== Segment start ==
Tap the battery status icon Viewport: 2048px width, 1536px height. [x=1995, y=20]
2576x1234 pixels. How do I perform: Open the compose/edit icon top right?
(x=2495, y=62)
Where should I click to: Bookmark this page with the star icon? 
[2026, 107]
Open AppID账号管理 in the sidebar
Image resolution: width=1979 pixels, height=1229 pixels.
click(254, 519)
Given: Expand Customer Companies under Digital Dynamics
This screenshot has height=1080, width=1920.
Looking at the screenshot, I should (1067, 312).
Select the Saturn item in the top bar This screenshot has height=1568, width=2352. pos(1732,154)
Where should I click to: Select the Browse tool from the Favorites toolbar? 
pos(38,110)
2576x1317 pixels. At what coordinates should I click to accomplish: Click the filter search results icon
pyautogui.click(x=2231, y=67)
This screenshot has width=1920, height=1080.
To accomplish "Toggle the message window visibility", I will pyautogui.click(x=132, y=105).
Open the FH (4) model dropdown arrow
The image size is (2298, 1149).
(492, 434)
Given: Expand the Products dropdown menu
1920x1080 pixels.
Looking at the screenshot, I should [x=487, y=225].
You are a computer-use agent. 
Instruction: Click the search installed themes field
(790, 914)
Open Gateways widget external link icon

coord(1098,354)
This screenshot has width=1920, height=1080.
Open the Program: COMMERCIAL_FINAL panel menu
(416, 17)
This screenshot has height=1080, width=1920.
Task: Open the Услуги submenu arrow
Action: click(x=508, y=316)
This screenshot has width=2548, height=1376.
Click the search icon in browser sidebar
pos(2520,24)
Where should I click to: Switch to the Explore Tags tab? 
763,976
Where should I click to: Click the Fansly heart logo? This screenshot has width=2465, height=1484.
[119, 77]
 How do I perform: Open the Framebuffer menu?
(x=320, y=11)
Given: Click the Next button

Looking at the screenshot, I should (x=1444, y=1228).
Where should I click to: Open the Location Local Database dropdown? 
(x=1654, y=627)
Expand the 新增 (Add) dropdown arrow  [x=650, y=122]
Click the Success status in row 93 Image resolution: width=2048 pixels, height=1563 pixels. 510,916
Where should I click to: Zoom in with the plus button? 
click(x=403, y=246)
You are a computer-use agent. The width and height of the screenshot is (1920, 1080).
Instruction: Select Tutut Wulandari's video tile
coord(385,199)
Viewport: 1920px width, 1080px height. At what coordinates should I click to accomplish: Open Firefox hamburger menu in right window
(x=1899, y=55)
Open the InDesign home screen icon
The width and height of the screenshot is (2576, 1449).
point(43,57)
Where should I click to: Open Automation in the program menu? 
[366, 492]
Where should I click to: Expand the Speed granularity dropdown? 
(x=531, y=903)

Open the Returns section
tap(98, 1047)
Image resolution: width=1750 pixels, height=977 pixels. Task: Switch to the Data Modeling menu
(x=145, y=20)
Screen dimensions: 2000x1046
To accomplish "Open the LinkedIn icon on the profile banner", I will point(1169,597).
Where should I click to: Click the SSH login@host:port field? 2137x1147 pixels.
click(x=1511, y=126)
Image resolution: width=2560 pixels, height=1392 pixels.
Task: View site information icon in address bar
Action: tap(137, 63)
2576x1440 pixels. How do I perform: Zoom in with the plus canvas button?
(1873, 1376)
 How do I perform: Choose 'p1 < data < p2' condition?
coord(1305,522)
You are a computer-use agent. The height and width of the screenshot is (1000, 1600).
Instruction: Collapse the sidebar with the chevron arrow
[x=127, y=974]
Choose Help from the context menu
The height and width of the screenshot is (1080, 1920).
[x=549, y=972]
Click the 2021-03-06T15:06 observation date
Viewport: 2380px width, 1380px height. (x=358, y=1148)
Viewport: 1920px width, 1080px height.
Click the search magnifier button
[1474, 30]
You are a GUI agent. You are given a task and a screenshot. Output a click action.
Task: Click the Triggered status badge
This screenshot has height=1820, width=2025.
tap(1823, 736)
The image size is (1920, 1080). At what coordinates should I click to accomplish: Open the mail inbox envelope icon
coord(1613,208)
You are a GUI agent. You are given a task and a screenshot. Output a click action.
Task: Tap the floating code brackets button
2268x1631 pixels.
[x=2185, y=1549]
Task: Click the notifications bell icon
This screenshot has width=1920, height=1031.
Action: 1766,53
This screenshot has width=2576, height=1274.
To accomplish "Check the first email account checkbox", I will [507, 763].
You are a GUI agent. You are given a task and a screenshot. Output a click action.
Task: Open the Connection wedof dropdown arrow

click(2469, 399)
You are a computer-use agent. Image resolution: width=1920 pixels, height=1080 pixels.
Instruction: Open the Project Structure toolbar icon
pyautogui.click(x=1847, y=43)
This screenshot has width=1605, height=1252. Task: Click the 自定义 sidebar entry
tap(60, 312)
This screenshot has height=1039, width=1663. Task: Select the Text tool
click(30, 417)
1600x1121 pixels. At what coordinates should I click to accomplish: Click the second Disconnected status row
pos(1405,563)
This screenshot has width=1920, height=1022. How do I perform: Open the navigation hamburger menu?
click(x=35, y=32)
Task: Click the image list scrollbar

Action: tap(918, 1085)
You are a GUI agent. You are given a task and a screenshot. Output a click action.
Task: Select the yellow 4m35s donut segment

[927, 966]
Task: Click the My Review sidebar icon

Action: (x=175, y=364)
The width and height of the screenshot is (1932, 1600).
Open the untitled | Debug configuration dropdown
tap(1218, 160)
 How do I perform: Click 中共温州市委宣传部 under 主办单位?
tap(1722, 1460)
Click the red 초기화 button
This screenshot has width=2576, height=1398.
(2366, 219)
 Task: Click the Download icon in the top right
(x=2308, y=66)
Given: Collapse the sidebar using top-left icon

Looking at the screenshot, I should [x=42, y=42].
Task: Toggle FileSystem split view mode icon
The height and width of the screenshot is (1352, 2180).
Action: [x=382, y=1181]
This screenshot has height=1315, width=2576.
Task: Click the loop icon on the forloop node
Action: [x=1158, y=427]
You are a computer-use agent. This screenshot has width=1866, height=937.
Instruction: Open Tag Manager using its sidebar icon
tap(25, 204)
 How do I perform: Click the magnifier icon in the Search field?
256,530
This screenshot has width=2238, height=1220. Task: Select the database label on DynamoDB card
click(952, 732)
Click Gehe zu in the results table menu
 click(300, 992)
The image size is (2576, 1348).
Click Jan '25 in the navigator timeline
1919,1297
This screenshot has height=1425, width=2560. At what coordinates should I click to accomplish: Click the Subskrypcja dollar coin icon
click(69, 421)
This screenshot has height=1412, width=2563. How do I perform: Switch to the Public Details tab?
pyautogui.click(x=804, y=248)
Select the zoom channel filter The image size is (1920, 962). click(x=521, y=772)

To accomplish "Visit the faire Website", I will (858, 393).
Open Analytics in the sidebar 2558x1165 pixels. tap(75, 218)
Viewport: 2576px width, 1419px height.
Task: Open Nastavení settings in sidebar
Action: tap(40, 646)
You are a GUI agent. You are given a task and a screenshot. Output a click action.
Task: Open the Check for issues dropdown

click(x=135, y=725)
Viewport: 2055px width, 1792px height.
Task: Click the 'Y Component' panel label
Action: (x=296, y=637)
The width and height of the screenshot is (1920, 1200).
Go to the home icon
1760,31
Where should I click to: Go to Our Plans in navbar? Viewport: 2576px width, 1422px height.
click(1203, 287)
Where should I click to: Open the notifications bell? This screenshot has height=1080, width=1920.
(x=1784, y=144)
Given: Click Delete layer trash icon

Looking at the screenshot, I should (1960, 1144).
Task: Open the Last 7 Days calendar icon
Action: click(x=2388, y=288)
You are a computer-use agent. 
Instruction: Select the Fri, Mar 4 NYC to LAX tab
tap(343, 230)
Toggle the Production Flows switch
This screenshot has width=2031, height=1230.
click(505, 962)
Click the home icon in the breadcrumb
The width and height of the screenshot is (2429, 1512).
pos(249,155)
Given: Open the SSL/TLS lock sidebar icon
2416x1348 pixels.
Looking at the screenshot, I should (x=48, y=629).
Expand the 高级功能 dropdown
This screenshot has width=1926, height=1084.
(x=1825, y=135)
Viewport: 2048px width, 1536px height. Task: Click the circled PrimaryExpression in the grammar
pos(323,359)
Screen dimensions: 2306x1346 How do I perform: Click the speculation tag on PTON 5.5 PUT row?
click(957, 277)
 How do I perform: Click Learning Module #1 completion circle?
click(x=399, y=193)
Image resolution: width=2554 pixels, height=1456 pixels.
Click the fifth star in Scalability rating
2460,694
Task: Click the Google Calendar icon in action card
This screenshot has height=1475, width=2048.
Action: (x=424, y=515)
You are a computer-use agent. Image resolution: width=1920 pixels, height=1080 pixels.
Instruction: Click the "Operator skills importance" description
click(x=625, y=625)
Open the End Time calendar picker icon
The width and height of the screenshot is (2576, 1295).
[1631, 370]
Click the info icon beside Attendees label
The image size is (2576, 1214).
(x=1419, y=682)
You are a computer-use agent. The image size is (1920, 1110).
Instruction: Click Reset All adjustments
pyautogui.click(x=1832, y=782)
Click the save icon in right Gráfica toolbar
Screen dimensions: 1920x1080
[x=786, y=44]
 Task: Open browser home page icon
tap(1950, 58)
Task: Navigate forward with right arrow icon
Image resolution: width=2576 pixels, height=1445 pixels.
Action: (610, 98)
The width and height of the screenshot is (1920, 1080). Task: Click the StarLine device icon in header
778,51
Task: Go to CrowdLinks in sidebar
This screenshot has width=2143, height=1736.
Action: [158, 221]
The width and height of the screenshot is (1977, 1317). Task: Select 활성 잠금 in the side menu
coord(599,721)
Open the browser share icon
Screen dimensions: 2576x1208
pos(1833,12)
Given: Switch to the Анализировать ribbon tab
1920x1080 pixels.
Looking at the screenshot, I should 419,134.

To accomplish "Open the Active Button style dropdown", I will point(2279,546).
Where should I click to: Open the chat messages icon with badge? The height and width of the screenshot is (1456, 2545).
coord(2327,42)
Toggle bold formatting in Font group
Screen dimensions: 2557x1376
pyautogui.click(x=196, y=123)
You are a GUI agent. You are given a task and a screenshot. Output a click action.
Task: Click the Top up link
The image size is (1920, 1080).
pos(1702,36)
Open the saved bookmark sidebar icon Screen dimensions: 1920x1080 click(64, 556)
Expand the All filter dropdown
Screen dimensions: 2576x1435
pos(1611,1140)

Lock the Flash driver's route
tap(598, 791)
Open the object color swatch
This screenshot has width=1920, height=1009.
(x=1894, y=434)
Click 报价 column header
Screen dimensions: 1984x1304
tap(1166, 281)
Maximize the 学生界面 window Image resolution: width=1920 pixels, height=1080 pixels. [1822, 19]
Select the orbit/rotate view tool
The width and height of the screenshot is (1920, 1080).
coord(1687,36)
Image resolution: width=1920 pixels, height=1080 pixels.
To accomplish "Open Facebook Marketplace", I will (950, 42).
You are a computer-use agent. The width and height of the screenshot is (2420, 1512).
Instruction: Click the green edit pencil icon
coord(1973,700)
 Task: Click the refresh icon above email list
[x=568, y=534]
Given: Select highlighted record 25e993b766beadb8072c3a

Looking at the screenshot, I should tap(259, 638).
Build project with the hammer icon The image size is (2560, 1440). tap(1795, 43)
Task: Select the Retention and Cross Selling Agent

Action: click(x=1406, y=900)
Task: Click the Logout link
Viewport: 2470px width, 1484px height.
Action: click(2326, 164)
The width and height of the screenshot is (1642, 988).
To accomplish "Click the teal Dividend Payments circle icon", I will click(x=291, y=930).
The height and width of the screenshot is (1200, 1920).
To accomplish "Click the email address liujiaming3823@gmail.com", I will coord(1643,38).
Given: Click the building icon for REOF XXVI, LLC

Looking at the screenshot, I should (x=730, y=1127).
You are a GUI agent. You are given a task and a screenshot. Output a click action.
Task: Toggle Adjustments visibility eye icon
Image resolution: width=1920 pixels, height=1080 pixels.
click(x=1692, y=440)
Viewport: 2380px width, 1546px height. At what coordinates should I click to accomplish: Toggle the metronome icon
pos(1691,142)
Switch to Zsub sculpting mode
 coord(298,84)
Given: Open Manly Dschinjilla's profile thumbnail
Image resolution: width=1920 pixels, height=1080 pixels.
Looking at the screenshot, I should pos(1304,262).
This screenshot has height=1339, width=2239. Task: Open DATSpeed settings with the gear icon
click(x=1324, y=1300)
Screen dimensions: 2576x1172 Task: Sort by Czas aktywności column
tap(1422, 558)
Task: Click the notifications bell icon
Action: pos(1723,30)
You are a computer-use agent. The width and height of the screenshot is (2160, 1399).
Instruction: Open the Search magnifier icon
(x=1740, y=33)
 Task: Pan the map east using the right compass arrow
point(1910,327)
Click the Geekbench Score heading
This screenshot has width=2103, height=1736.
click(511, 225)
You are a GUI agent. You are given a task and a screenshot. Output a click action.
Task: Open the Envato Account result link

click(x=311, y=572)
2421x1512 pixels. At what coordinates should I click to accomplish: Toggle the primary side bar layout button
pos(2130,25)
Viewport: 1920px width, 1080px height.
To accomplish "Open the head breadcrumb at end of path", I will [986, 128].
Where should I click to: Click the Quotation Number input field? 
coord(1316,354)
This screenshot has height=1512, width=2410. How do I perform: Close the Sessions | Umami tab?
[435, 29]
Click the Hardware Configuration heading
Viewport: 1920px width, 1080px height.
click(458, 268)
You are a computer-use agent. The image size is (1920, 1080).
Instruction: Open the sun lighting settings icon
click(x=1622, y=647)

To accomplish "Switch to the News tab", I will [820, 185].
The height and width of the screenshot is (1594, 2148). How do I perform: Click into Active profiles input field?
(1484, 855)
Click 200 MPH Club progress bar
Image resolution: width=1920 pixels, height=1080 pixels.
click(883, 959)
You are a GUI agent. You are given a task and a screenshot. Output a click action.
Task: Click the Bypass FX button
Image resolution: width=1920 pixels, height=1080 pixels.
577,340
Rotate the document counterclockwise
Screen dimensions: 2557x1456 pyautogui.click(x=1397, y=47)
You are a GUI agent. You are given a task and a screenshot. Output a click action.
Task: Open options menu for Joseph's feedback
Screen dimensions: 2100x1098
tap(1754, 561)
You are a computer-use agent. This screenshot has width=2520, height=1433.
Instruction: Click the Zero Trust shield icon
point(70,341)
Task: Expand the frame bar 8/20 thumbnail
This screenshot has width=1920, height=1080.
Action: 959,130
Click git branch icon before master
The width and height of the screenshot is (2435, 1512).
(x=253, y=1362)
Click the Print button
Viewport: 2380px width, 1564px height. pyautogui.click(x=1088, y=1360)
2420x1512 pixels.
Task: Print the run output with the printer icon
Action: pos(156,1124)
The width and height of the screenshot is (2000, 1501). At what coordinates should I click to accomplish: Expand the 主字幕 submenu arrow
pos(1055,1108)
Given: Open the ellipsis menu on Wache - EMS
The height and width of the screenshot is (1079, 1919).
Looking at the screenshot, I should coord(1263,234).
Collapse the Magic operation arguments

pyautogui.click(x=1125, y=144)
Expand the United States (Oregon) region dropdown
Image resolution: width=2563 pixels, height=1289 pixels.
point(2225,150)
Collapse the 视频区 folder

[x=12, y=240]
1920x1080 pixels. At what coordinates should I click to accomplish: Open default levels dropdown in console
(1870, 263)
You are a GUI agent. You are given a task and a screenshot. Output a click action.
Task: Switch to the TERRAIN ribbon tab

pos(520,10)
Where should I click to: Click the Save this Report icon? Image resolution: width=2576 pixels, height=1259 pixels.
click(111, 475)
== Segment end ==
▶ **Exercise requirements**:
Your answer should consist only of the number of lines in the entries above that include "thumbnail".

▶ **Written response**:
2